Through the magicurse that is FaceBook, I am now "friends" with 1) the guy I had a crush on since 8th grade, 2) the guy I went to my Junior Prom with, 3) the first guy I ever fell really hard for, 4) the guy who would have gladly been the rebound guy, had I not turned him down, and 5) the first guy I had a long-term relationship with, among others.
Numbers one and two don't count. They are guys I went to high school with. It was a small school and most of us have kept in touch since before FB. Number 3 lives in England and is doing quite well. Once we got all of the preliminary catching up out of the way, I am content to be among his numerous friends/fans. His band recently released their 4th EP worldwide.
Numbers 3 and 5 have been on my mind more than most lately. Number 3 because we have reconnected in a more spectacular way than I could have anticipated. Number 5 because he just got divorced, and we have talked some about this, as well as some possible new developments in our respective lives.

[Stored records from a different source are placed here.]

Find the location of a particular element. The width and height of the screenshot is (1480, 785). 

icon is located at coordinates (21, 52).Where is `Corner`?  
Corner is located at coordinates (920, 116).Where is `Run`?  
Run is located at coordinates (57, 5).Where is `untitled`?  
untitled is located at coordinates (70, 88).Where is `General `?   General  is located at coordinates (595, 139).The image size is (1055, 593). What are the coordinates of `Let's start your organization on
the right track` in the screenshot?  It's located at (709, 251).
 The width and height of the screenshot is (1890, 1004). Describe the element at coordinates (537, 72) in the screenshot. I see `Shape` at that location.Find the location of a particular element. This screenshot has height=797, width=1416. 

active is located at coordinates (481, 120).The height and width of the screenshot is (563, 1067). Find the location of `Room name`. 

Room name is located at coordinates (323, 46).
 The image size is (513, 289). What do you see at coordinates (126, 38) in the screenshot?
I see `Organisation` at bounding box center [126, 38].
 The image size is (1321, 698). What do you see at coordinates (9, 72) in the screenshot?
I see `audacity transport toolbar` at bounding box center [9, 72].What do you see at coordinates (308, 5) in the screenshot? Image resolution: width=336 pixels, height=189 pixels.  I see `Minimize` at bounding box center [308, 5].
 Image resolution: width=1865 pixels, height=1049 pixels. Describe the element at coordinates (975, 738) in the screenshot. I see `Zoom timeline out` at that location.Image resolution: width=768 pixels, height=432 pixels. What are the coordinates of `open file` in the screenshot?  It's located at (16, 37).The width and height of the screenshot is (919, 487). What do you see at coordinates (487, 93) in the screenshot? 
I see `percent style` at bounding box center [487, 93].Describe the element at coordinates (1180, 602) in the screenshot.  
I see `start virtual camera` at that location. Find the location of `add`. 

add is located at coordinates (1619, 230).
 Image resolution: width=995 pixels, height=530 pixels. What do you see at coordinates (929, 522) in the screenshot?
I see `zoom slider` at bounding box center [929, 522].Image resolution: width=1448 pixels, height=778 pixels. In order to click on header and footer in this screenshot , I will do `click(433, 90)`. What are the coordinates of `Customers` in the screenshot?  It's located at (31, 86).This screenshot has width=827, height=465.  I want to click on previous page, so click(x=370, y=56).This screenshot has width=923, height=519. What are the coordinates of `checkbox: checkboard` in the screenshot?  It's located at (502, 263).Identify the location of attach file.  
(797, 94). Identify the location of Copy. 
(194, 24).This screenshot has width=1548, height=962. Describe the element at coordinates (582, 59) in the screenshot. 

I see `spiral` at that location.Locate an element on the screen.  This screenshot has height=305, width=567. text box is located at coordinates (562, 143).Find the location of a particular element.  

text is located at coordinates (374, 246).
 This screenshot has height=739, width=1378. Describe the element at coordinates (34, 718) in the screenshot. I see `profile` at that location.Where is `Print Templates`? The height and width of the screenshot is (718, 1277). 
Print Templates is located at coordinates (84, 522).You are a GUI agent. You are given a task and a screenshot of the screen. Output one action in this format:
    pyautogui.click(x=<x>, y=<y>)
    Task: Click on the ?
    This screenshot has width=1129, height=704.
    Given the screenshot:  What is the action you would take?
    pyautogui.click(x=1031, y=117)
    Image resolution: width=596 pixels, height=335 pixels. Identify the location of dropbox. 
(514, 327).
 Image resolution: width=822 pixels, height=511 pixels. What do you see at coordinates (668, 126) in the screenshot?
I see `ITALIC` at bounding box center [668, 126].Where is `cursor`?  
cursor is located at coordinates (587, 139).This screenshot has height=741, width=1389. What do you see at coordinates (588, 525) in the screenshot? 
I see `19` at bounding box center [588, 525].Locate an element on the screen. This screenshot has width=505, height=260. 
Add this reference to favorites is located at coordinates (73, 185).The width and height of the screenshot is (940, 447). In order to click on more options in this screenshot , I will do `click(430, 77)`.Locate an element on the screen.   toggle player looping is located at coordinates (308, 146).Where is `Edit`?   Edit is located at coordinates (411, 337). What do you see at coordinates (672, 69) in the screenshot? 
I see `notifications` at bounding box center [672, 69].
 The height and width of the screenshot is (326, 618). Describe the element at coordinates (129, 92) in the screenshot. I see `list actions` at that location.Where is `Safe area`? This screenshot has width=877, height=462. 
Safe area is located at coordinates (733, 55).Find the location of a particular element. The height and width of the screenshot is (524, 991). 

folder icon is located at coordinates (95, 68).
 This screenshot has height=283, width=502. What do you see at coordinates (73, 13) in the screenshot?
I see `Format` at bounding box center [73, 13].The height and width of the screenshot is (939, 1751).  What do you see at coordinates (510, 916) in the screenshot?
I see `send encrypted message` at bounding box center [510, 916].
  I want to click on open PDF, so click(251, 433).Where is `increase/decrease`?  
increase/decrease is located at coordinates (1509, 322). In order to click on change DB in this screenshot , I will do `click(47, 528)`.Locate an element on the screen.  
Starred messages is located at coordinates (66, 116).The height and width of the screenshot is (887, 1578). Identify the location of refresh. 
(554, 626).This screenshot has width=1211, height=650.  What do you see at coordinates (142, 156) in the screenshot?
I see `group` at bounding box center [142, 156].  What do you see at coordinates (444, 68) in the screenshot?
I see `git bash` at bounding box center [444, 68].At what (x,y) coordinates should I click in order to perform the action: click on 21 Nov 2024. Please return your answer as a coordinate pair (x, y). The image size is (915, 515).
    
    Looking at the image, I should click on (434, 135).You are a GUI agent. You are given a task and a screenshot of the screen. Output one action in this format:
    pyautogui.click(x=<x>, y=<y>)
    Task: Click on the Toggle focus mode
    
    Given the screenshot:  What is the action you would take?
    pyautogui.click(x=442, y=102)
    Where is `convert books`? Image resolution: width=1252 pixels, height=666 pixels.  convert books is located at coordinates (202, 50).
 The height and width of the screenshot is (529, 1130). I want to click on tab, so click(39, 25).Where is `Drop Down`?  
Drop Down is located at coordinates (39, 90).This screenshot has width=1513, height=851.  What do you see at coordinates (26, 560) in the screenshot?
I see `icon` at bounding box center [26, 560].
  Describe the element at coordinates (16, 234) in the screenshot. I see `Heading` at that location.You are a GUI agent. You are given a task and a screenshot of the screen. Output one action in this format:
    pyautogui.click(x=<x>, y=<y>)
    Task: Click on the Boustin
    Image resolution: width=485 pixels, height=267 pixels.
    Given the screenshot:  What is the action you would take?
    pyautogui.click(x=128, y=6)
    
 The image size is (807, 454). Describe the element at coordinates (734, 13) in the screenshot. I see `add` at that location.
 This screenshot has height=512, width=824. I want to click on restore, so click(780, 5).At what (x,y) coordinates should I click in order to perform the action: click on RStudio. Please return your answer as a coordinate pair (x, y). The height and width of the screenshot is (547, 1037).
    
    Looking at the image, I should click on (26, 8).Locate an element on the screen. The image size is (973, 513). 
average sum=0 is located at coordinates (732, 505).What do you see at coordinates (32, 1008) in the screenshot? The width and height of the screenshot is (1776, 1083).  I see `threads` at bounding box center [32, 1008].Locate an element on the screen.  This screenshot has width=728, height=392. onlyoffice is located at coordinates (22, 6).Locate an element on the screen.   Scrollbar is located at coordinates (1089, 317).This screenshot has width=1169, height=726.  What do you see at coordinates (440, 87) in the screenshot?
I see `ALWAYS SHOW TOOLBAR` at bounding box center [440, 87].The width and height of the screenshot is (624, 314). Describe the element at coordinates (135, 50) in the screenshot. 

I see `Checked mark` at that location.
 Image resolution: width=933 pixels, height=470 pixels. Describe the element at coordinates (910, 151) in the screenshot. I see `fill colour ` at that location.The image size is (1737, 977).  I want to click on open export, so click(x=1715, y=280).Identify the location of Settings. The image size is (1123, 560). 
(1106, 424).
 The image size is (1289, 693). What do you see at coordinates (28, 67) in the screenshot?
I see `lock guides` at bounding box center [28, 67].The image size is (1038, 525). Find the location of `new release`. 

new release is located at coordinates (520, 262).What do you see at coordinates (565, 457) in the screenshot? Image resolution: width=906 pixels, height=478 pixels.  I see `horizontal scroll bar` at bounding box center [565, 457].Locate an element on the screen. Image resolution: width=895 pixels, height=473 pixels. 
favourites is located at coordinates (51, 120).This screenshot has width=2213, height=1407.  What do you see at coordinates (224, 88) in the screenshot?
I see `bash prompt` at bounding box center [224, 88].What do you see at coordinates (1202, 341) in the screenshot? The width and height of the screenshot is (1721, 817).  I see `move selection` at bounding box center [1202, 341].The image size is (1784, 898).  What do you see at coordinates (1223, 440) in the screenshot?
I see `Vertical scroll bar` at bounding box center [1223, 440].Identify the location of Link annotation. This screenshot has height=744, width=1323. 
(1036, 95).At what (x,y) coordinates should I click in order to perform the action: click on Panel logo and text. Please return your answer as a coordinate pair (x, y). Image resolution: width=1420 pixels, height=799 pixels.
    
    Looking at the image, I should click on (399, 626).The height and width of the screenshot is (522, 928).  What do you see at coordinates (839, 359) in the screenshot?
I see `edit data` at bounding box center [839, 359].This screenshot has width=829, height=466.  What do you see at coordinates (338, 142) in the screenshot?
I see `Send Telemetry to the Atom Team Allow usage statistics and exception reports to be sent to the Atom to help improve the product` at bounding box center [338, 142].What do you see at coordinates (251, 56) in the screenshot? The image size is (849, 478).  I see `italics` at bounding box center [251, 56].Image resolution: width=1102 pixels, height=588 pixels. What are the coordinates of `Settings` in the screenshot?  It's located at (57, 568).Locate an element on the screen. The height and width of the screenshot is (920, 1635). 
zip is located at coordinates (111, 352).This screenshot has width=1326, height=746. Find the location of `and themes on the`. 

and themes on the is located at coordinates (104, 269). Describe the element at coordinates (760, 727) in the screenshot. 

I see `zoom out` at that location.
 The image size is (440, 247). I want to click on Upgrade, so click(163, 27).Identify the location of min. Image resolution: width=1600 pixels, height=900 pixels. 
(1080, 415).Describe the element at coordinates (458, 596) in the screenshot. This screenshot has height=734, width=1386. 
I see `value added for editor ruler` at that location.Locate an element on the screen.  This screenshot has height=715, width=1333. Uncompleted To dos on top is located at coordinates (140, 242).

The reason I am writing about any of them at all is because Number 3 implied today that his marriage may be coming to an end. He has mentioned this before, but not in a way that suggested it might be in the foreseeable future. We haven't talked about it, so I do not know any of the details. That's not really my point for this post.
The point is that one of my first thoughts today was to note that the two people I was most serious about before my husband are also two of the people I have talked with lately about relationships. The self-centered part of me automatically inserts myself into their situations, in the guise of trying to relate their situation(s) to mine.
Now keep in mind that the self-centered part of me is not the confident type, it is the neurotic type. I have no reason to think the break up of their marriages has anything to do with me. No, the thought I am left with at the end of the day, other than concern about what prompted my friend to mention his marriage in this way, is to wonder if either of them would have been as willing to reconnect and open up about relationships past and present if their current situations had been in better shape.
The neurotic part of me finds it hard to imagine that either of them looked me up for any reason other than to be polite and maybe satisfy their curiosity. Oh wait, I looked them up. All they had to do was accept the invite. They probably really were just being polite. The reason(s) for the overture on my part will have to wait for another day.